» **YOUR INSTRUCTIONS**:
State how many lines of the entries hold the string "agent", and output nothing but that count.

BEGIN DATA SUPPLIED

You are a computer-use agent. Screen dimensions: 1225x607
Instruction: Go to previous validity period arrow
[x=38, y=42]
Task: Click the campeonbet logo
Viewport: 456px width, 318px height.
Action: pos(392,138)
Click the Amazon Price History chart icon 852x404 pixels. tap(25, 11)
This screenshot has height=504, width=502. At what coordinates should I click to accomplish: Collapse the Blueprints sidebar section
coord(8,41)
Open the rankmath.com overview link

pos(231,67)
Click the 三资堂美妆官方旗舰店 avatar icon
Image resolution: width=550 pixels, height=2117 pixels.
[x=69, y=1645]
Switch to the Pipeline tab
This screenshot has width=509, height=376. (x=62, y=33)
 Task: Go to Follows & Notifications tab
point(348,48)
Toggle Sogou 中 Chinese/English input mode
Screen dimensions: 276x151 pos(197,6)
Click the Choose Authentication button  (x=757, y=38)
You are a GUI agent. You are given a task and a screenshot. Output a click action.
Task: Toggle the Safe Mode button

END DATA SUPPLIED

» **EXERCISE SOLUTION**:
2